IAMconsortium / pyam

Analysis & visualization of energy & climate scenarios
https://pyam-iamc.readthedocs.io/
Apache License 2.0
238 stars 120 forks source link

Split core from full package? #748

Open znicholls opened 1 year ago

znicholls commented 1 year ago

Pyam is great, but it is super restrictive with its supported versions of dependencies. For users, this is great. For anyone who wants to use it as a dependency of another package, it's really painful because upgrading pyam causes all sorts of other things to update which results in weird and wonderful bugs (see e.g. our fun in https://github.com/iiasa/climate-assessment/pull/36).

One way out of this would be to split out a pyam-core package (call it whatever) that has the key bits of functionality, without all the package pinning (and logging mangling). Pyam would continue to exist and support direct users. However, the split would allow pyam-core to be used as a dependency without the dependency headaches that the current approach leads to.

@phackstock would be interested in your thoughts on this given the pain you've gone through with climate-assessment. cc @lewisjared and @jkikstra

danielhuppmann commented 1 year ago

Three questions:

znicholls commented 1 year ago

which dependencies specifically are overly restrictive?

It varies over time. Of the current list, matplotlib < 3.7.1 and numpy < 1.24 could bite if you're in the wrong project. Python < 3.12 is also painful if you want to explore in the latest Python version. Previously pint and pandas have been pinned which has caused headaches downstream.

which parts would be part of the core vs. the full package?
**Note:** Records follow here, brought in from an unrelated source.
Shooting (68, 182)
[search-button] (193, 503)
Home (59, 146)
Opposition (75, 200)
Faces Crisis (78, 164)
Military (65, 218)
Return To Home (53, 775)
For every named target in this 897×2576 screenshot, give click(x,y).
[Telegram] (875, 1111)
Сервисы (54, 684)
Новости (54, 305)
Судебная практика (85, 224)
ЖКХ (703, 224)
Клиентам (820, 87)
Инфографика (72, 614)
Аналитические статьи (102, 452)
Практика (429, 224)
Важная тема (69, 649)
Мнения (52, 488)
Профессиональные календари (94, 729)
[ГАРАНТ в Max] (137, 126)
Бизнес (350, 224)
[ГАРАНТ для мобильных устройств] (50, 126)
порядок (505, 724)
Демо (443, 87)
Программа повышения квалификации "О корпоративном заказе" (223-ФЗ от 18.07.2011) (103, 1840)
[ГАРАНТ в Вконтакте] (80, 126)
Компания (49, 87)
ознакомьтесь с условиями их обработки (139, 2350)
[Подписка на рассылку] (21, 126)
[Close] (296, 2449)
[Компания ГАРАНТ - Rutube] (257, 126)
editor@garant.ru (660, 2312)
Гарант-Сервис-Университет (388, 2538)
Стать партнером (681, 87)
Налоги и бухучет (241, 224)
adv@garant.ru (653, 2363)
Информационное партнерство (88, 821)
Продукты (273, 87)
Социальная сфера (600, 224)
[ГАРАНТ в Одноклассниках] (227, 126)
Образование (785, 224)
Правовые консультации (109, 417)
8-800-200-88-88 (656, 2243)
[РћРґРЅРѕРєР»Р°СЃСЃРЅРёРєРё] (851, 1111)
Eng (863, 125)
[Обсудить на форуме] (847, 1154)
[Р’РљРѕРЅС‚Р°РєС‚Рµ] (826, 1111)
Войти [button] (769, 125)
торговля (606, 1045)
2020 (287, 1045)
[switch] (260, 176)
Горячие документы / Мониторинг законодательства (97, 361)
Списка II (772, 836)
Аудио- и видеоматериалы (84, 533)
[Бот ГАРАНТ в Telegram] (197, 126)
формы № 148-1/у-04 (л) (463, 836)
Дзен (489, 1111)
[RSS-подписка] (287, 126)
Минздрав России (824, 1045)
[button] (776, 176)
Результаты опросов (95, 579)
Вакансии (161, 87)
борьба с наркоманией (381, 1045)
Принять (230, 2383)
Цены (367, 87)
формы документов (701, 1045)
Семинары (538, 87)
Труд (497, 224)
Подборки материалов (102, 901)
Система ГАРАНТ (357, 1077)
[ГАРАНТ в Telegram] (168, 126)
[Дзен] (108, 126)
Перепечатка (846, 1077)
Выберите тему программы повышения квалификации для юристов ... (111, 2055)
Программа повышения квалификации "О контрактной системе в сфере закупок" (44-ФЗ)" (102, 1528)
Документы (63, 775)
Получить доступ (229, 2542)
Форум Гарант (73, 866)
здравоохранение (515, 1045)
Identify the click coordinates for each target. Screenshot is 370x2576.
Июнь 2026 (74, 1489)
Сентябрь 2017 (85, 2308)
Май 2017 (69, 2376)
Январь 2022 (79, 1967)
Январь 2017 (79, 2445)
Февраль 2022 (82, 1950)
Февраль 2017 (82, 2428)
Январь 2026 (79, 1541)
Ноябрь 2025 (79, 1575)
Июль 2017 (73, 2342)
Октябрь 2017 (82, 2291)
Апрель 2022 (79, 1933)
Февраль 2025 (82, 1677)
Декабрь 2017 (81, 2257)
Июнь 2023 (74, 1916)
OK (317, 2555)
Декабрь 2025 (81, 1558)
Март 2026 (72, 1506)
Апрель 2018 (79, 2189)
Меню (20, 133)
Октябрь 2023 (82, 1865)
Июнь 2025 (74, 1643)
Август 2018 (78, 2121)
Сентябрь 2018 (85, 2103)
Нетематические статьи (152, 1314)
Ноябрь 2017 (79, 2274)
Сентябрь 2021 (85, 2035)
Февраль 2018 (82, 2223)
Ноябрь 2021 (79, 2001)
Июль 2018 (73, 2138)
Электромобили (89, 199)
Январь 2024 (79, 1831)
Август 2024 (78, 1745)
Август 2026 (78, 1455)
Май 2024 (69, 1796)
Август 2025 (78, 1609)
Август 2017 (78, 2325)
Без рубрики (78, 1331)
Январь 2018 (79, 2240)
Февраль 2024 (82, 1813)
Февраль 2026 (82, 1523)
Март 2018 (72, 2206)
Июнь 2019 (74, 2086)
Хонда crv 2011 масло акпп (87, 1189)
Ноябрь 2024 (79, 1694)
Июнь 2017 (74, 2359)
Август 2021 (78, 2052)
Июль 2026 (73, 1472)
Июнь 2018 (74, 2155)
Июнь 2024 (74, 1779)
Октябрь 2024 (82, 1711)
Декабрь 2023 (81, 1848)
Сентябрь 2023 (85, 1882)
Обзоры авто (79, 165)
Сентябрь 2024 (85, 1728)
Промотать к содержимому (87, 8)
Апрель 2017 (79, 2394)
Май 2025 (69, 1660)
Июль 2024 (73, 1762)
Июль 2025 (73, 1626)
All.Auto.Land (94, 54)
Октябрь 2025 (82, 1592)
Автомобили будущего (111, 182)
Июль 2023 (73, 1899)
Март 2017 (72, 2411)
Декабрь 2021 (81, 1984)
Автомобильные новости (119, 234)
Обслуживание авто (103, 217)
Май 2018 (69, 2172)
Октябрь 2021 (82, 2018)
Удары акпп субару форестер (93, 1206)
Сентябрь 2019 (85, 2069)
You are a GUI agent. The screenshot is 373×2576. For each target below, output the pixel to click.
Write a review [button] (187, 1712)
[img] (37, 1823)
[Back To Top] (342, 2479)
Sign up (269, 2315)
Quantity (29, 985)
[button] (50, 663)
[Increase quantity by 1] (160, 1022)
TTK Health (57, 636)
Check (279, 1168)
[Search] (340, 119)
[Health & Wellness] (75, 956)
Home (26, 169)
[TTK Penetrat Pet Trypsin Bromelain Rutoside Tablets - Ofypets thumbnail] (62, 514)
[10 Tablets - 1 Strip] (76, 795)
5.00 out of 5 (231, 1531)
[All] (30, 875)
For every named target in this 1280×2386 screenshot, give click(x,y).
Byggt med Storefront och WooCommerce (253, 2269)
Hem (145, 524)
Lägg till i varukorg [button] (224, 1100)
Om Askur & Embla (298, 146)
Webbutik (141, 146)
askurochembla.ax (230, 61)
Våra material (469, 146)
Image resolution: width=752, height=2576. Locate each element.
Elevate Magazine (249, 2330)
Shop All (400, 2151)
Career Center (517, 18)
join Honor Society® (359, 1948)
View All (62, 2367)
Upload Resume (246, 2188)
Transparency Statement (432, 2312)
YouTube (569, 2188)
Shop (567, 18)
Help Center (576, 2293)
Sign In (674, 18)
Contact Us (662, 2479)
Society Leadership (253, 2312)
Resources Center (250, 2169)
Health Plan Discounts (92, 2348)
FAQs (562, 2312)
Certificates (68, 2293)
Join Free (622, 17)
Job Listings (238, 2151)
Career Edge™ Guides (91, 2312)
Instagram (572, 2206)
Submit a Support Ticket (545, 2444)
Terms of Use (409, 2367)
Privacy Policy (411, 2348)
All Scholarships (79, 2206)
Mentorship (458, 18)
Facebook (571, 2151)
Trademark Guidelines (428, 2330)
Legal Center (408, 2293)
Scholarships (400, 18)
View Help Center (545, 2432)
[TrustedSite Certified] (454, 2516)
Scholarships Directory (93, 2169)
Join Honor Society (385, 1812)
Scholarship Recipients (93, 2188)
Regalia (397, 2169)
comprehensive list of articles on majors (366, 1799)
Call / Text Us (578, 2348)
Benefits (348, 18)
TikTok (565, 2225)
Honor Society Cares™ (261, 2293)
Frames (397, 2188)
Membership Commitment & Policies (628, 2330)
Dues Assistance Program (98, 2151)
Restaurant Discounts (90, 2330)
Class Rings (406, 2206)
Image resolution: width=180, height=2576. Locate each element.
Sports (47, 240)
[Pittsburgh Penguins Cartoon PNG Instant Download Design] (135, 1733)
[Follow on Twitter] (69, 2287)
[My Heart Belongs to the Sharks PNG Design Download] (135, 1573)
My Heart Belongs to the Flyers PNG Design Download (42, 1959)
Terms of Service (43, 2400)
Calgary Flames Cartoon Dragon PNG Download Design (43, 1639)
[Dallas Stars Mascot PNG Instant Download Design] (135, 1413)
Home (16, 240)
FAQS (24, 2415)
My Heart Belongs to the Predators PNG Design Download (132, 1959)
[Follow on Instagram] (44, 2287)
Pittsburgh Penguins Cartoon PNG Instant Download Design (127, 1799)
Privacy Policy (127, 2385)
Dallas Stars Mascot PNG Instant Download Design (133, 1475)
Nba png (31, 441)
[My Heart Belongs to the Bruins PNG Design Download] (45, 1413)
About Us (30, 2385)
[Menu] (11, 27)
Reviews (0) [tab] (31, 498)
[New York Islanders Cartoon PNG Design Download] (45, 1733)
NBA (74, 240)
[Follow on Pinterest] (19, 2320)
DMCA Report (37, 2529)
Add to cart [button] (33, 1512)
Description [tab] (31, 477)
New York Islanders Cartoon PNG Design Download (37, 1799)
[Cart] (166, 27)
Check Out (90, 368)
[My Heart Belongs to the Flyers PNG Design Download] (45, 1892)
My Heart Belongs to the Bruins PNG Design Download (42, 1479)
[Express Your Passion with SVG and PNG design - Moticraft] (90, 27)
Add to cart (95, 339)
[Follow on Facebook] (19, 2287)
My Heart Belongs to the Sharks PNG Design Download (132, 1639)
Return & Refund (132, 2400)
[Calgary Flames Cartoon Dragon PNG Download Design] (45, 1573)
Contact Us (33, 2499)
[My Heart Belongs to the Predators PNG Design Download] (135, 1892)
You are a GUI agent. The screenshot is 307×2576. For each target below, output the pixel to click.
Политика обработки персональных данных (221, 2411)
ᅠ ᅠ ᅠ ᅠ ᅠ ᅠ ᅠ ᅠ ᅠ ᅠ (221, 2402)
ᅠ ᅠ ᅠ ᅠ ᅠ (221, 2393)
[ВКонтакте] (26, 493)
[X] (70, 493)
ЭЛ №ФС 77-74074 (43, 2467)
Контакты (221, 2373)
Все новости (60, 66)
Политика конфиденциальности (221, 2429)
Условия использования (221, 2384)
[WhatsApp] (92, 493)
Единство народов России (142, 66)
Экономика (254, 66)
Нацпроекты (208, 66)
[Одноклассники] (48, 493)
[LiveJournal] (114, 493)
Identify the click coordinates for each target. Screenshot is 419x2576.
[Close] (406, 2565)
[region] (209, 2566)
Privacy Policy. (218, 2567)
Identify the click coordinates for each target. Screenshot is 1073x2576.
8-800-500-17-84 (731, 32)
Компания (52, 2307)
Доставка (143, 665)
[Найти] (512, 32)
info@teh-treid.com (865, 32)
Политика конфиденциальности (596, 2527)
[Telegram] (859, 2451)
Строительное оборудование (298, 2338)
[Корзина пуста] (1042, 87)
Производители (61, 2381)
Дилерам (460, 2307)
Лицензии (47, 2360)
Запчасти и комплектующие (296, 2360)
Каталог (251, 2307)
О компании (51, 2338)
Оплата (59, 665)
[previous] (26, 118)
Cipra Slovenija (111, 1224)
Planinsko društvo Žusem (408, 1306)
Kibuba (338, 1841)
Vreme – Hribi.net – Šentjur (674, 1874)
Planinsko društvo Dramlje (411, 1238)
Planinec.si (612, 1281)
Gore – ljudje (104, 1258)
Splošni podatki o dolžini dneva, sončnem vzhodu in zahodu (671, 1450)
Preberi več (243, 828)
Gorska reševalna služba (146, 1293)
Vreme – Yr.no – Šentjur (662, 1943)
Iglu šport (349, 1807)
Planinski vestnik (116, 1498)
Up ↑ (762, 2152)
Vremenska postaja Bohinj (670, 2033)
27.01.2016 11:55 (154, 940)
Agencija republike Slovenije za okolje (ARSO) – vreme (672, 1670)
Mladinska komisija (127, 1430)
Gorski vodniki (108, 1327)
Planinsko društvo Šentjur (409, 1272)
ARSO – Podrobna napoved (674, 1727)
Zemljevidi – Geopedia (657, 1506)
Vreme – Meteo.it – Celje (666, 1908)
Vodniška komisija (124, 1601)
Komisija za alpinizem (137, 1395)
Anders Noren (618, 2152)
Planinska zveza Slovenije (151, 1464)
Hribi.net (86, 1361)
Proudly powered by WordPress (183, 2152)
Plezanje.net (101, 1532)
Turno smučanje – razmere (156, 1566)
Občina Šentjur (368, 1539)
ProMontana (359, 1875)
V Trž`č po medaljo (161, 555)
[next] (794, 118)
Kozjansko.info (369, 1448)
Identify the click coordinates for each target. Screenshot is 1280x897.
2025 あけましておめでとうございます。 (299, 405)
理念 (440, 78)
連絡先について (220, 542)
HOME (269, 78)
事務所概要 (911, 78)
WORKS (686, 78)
As a start: core: IamDataFrame and everything it depends on. Full package (including logging hacks etc.): everything else

who would have to shoulder the additional maintenance effort after the split?

The pyam mainteners. That's obviously a downside but I think the upsides are:

  1. You reduce the headaches of downstream users (who often either a) come back to you asking for help or fixes or new releases so they can just try this other thing or whatever or b) are you e.g. Philip's pain over the last few weeks)
  2. You allow greater extensibility of pyam for downstream users because they just get the key features and algorithms without the stuff they then have to hack around themselves (e.g. package pinning and logging hacks)
  3. Maintenance of each package becomes simpler because their scopes are more obvious (if you maintain the core, you don't need to worry about specific user helping features like logging hacking, if you maintain the user package, you don't need to worry about the core because it 'just works', you can also tell users 'the core is tested like this but we deliberately don't pin hence installation is not guaranteed, unlike the user package where we pin everything to avoid headaches for users' so hopefully fewer installation explosions for you to help people through)